Rewrite the rows from the line containing "is (234, 157)." through the line containing "Action: [x=155, y=135]", replacing "Instruction" with "Goal" and keeping everything else unchanged.

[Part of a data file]
--------
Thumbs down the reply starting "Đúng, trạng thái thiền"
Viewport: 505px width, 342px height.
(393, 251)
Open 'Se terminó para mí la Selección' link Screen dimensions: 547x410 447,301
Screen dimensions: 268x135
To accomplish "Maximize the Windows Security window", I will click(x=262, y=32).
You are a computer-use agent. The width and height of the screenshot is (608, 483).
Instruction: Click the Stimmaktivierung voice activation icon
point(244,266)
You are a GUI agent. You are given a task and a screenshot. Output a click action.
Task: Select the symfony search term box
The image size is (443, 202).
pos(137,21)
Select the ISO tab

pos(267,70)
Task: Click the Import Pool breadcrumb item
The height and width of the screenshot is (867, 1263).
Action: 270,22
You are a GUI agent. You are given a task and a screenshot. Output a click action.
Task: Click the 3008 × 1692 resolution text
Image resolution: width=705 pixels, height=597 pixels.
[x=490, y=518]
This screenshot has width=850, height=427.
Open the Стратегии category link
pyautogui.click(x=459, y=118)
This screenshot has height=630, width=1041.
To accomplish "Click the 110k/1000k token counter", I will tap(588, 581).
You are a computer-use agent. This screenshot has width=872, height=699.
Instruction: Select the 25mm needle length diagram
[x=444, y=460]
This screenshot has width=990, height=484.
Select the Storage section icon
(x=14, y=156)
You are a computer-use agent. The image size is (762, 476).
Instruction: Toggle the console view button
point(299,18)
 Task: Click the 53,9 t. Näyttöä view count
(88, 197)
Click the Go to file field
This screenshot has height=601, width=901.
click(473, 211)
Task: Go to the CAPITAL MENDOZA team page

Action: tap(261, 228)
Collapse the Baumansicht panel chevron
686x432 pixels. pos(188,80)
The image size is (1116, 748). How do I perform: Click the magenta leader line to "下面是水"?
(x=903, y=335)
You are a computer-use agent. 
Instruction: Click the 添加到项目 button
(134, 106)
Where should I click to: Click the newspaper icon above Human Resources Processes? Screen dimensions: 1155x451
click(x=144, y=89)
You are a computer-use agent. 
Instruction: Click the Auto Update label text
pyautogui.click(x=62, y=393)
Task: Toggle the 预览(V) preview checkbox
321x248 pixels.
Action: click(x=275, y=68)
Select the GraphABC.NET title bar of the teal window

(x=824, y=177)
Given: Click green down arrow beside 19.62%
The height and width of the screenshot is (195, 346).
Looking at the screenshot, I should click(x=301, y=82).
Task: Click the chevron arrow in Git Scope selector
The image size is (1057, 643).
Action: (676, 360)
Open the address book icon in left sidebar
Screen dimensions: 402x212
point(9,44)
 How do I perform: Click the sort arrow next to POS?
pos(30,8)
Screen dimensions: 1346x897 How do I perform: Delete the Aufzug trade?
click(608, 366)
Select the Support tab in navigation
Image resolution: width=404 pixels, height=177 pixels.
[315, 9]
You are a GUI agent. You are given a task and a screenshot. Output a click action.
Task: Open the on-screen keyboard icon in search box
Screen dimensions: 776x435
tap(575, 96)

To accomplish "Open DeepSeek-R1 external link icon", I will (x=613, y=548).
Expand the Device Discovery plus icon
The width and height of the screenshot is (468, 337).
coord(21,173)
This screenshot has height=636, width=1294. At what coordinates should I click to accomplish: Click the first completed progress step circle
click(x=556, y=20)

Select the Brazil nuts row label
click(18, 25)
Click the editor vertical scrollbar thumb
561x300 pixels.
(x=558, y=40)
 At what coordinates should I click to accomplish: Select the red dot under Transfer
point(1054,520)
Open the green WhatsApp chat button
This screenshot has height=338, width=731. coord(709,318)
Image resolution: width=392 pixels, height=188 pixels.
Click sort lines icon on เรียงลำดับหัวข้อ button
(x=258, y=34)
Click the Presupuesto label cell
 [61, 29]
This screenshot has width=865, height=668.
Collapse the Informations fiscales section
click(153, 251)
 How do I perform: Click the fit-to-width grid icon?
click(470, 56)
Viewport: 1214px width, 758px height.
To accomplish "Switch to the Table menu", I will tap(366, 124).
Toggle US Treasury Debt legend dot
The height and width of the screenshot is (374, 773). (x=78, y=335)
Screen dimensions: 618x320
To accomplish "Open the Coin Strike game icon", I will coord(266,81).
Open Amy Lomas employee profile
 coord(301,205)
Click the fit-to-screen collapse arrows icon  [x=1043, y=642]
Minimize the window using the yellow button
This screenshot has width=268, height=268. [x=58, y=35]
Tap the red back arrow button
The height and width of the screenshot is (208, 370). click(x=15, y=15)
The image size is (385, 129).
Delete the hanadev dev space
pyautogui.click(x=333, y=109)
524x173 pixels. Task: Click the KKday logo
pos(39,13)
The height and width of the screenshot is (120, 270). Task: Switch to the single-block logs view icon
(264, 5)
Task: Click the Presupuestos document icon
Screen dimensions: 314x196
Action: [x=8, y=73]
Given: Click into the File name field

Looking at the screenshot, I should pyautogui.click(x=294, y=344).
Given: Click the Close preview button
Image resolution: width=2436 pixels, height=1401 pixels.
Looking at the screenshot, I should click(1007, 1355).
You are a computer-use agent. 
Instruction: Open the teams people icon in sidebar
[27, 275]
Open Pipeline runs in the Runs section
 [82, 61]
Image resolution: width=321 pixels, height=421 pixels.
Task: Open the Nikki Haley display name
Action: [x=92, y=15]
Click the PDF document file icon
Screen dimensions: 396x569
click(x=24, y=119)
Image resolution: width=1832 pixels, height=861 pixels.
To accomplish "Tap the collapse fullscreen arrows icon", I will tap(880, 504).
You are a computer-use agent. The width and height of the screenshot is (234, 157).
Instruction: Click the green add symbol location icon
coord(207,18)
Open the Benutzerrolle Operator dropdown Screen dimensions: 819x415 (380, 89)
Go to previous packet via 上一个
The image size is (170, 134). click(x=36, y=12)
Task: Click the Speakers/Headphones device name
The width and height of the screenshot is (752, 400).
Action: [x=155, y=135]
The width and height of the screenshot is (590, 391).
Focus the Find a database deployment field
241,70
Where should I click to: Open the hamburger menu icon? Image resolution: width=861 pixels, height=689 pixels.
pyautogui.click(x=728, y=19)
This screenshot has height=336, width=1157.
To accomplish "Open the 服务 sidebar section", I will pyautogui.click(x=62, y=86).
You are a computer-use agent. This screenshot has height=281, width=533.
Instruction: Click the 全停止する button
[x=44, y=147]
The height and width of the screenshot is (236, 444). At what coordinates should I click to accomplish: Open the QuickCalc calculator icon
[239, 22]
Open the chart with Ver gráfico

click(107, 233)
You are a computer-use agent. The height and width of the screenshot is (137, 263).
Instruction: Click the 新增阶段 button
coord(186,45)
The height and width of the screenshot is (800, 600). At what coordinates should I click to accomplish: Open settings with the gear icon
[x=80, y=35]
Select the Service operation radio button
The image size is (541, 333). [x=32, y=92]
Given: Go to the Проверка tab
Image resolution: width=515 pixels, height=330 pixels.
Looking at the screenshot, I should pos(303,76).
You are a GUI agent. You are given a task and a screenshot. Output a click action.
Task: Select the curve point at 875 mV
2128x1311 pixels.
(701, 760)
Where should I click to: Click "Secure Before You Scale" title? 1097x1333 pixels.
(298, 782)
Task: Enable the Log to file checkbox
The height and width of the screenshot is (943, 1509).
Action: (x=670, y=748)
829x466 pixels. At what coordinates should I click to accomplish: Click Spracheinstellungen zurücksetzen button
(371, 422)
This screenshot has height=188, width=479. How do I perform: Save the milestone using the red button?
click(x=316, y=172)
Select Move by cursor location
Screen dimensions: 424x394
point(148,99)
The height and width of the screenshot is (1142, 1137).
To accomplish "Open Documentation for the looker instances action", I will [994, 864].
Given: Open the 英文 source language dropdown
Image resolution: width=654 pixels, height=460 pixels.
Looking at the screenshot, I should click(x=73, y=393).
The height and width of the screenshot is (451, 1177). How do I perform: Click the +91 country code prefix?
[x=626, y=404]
--------
■ **Worked answer**:
You are a computer-use agent. The width and height of the screenshot is (234, 157).
Goal: Click the green add symbol location icon
coord(207,18)
Open the Benutzerrolle Operator dropdown Screen dimensions: 819x415 (380, 89)
Go to previous packet via 上一个
The image size is (170, 134). click(x=36, y=12)
Task: Click the Speakers/Headphones device name
The width and height of the screenshot is (752, 400).
Action: [x=155, y=135]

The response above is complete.